• [Prompt] Only the lines from the one containing "Image resolution: width=1568" to the end of the data should be copied, exactly and without pictures.

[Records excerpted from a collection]
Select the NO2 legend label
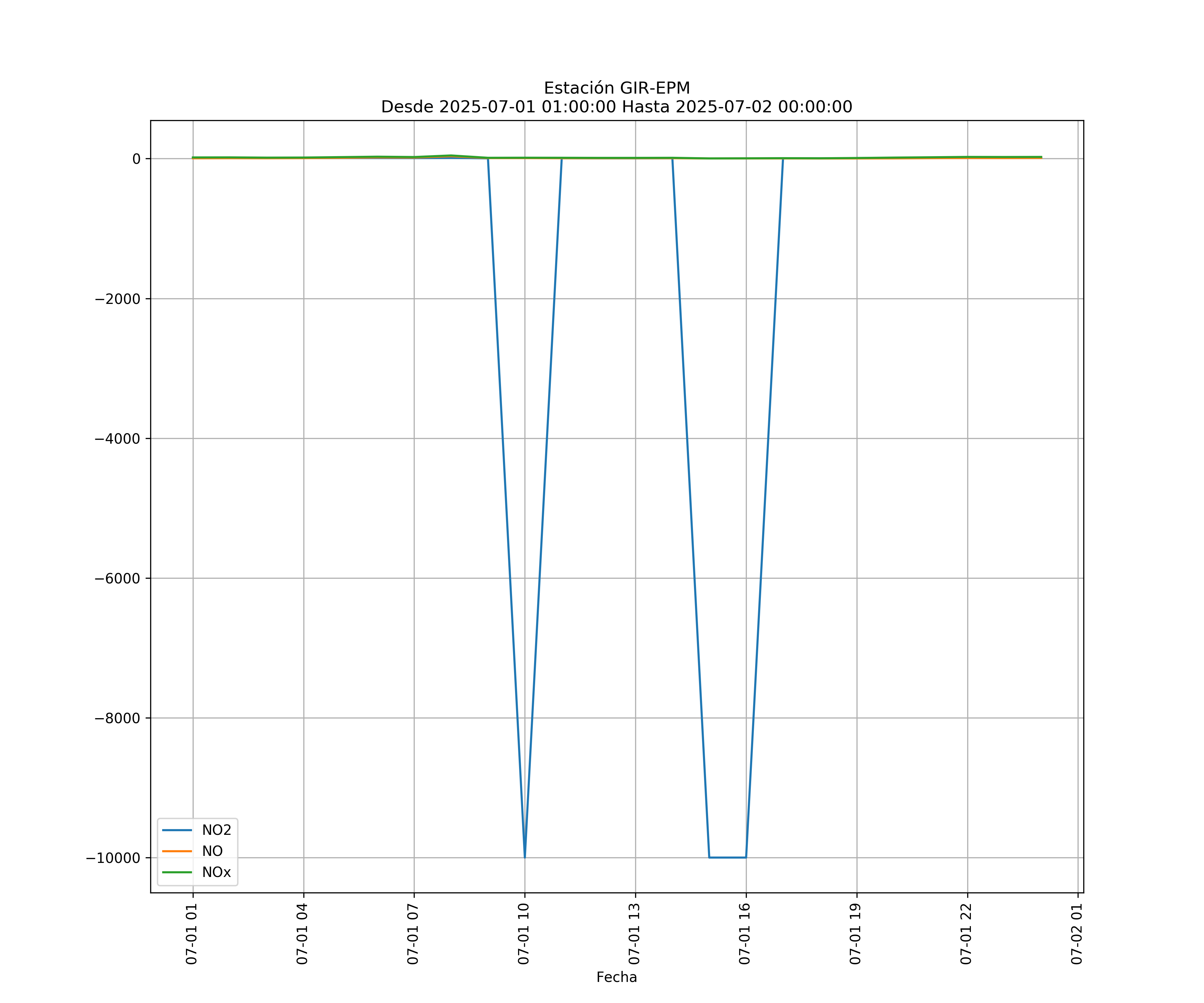Screen dimensions: 1204x1003 (216, 830)
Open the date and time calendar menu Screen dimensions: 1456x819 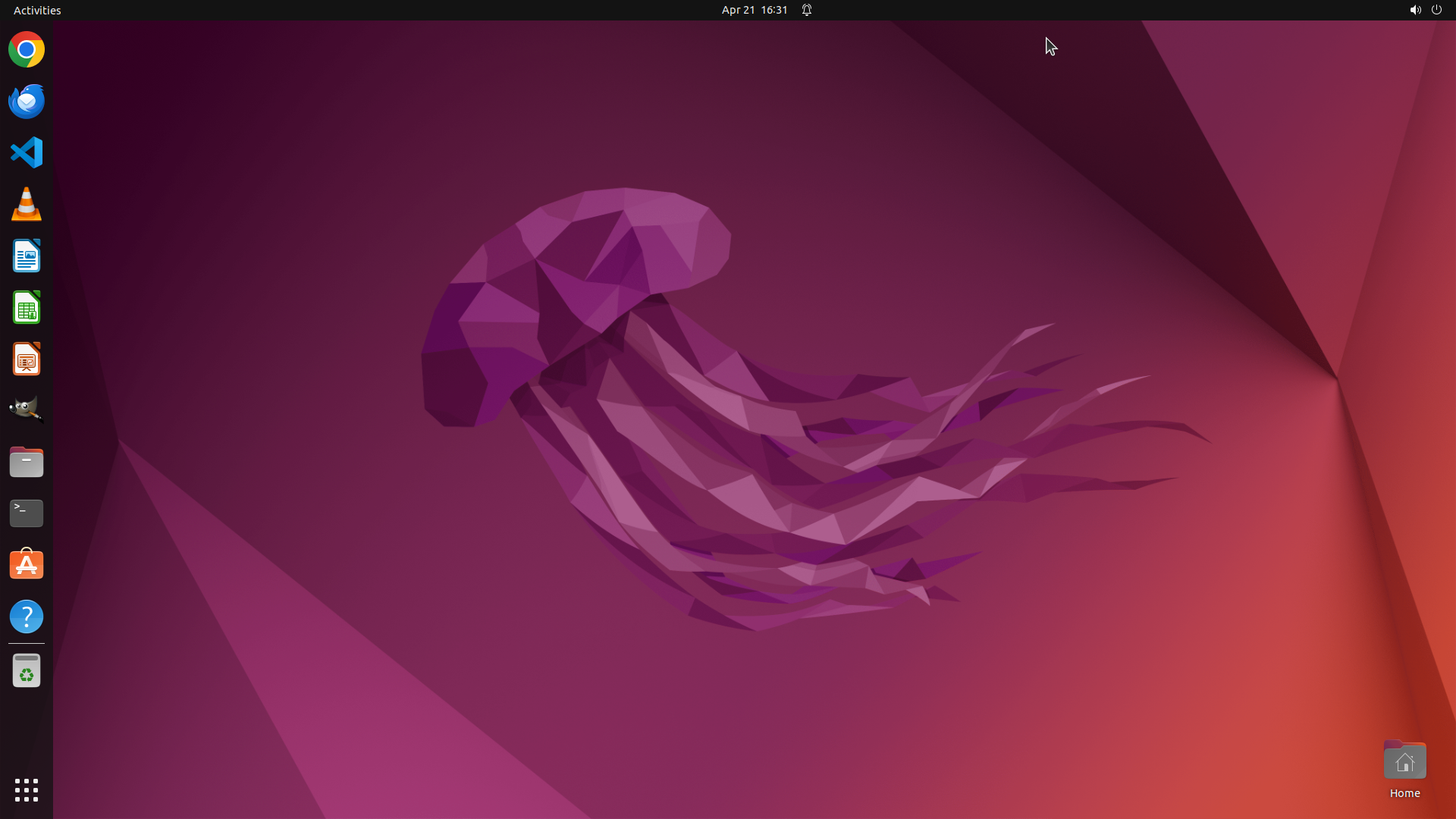754,10
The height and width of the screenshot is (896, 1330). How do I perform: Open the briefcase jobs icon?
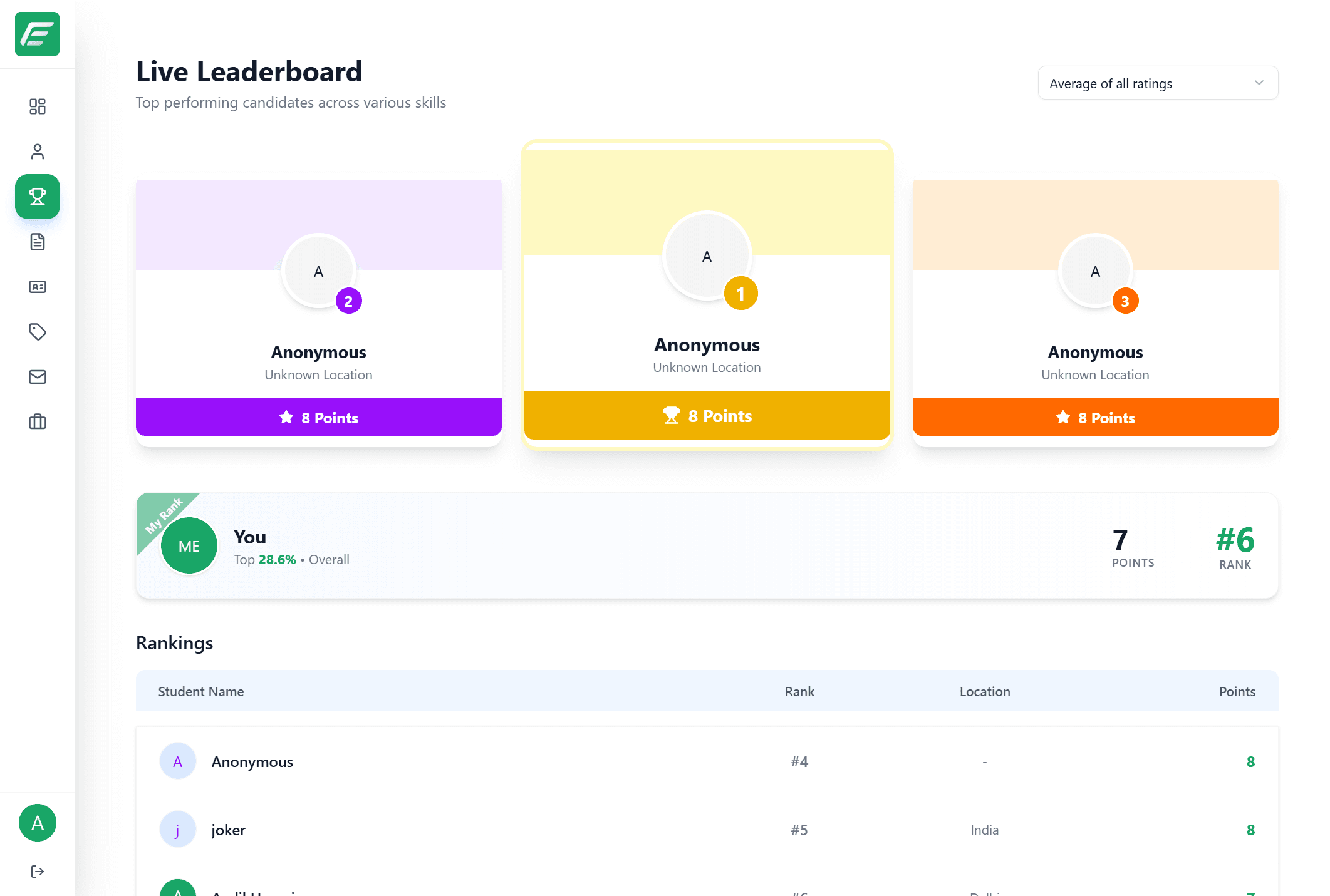tap(37, 422)
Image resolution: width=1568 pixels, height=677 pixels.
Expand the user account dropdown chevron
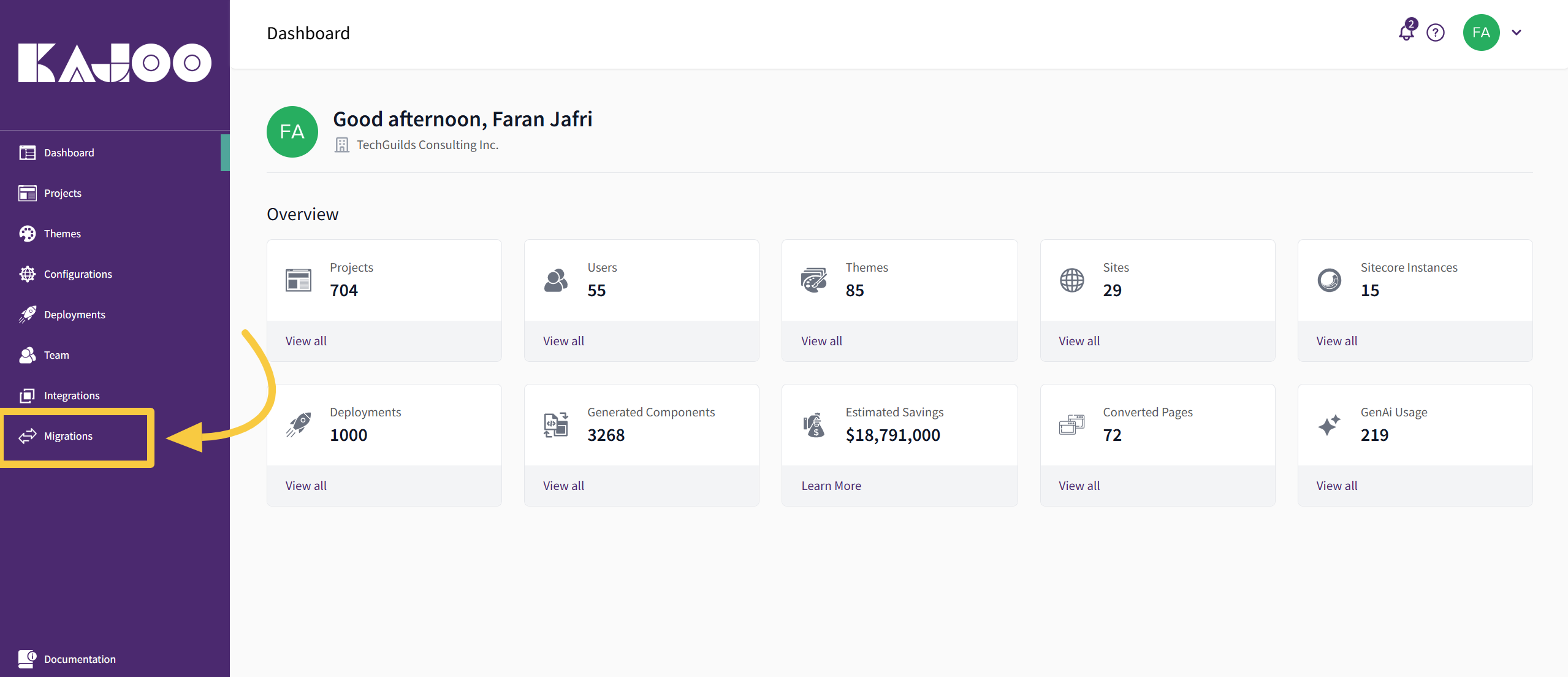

• [Output]
Image resolution: width=1568 pixels, height=677 pixels.
Expand the user account dropdown chevron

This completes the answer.